* _What is needed_
Among the records below, find the lines with the word "axis" and copy them.
....
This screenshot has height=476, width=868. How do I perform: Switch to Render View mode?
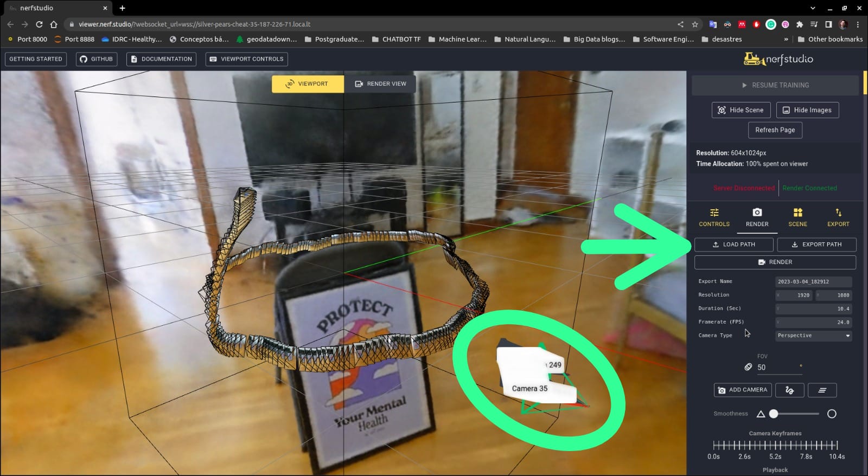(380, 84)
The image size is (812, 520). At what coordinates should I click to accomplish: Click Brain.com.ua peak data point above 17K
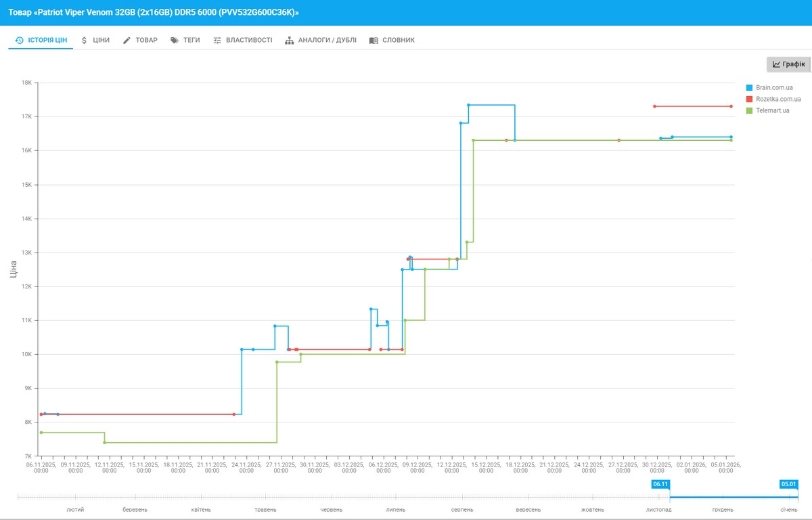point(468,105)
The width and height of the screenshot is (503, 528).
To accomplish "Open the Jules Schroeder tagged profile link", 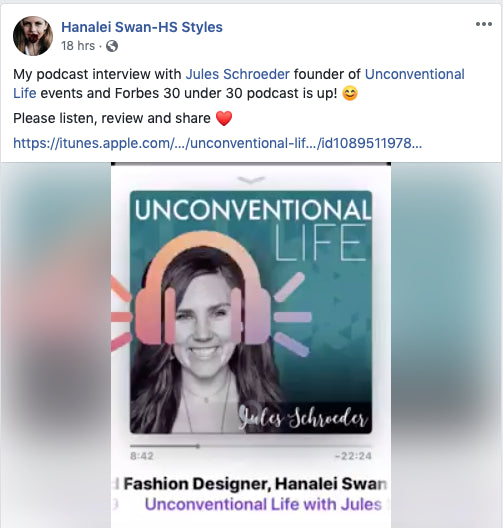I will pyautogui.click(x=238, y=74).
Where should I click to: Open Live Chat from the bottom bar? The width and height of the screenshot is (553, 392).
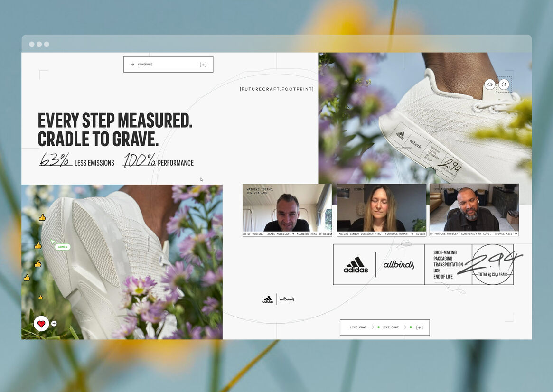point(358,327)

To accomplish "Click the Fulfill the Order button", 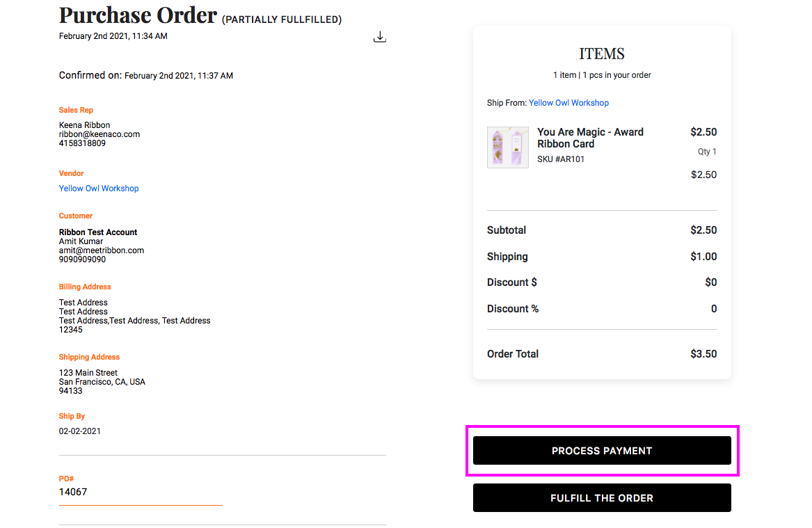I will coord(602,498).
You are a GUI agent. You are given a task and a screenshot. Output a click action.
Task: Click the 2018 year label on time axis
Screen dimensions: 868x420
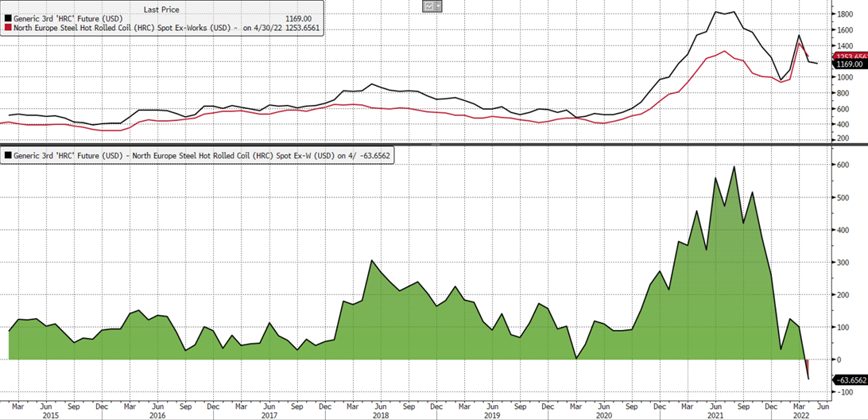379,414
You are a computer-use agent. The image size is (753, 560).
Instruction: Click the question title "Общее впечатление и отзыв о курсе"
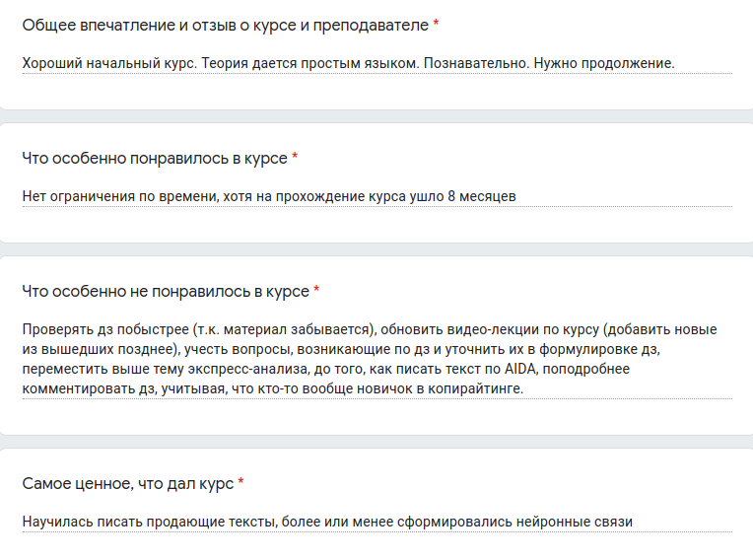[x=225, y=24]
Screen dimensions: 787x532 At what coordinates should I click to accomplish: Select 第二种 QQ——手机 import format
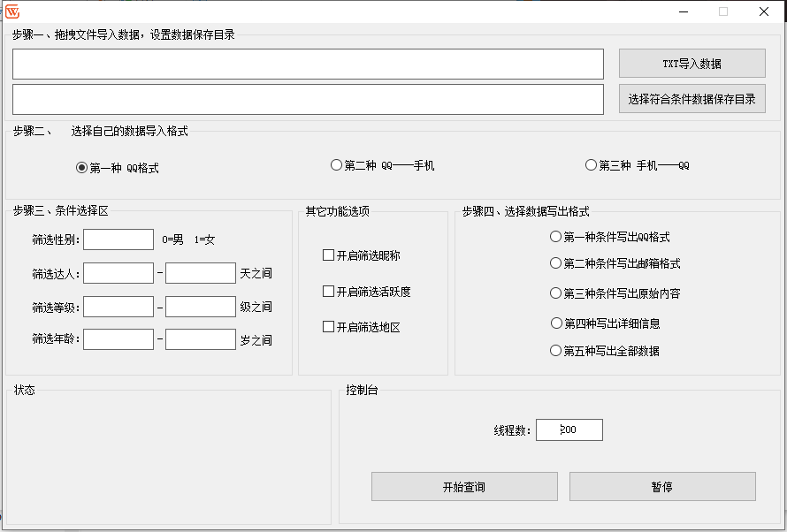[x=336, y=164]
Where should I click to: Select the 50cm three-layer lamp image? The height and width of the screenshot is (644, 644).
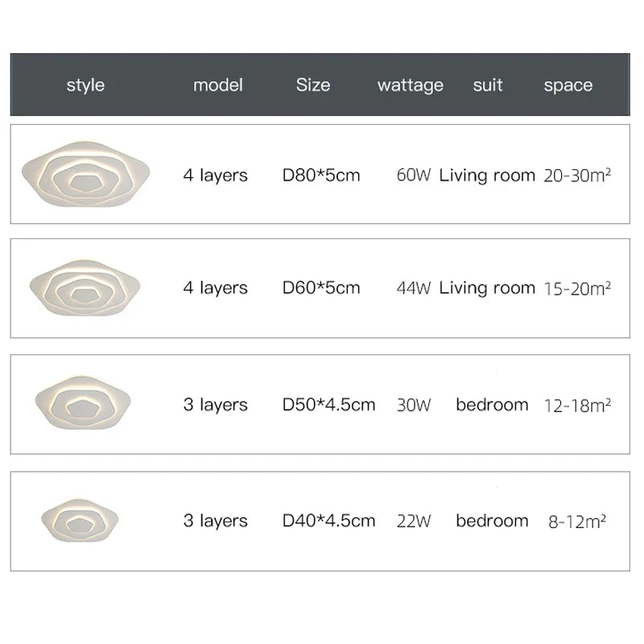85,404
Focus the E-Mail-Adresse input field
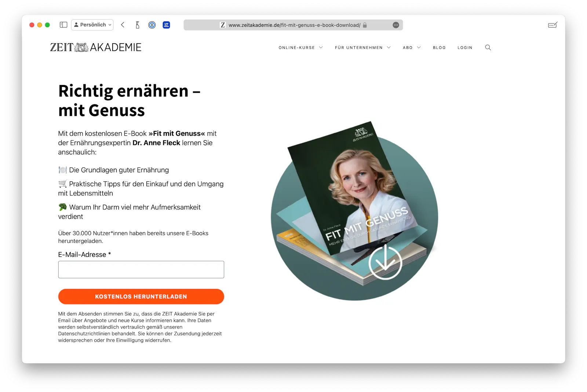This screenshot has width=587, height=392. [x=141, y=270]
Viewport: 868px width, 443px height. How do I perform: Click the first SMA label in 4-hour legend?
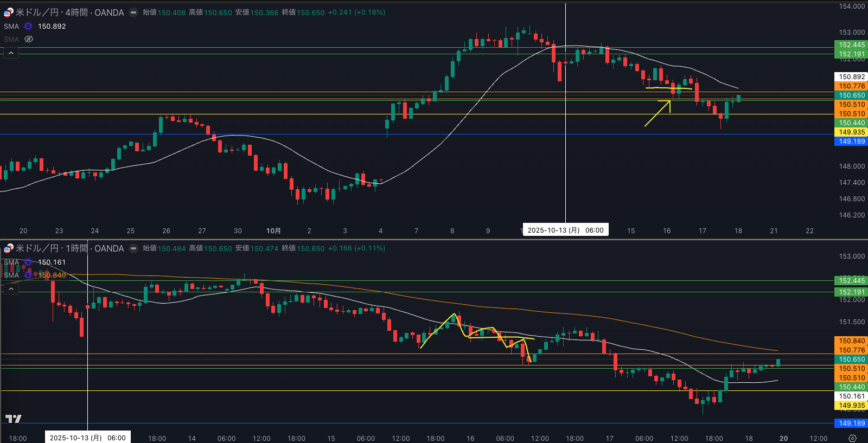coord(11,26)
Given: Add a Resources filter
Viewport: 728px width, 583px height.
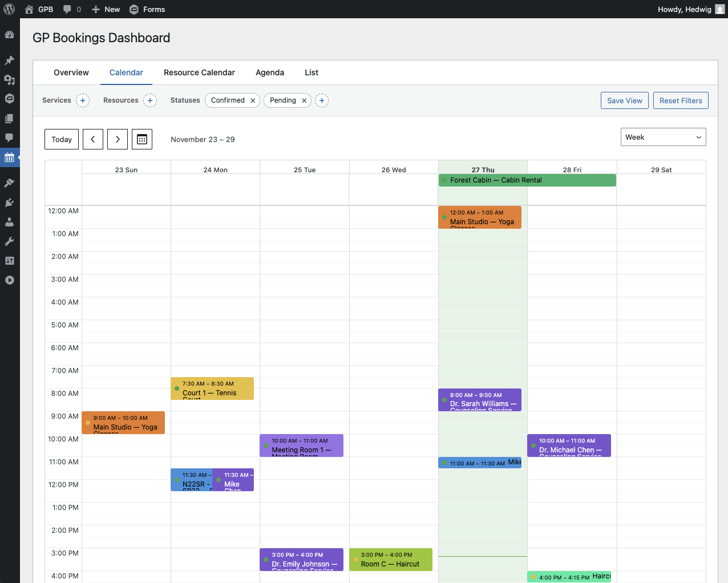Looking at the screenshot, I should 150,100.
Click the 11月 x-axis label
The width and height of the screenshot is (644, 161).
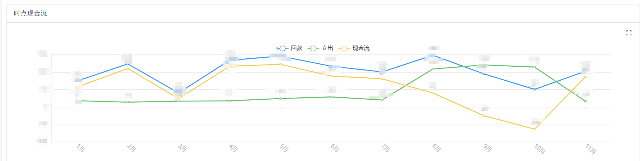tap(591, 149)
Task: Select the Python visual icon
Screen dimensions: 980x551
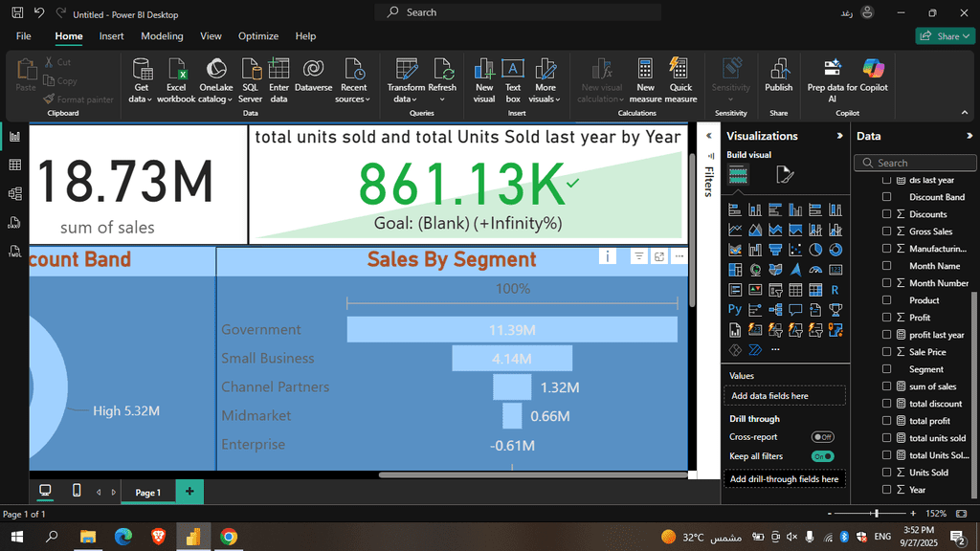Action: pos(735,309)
....
* _Expected answer_
Task: Click the 2018 year label on time axis
Click the 11月 x-axis label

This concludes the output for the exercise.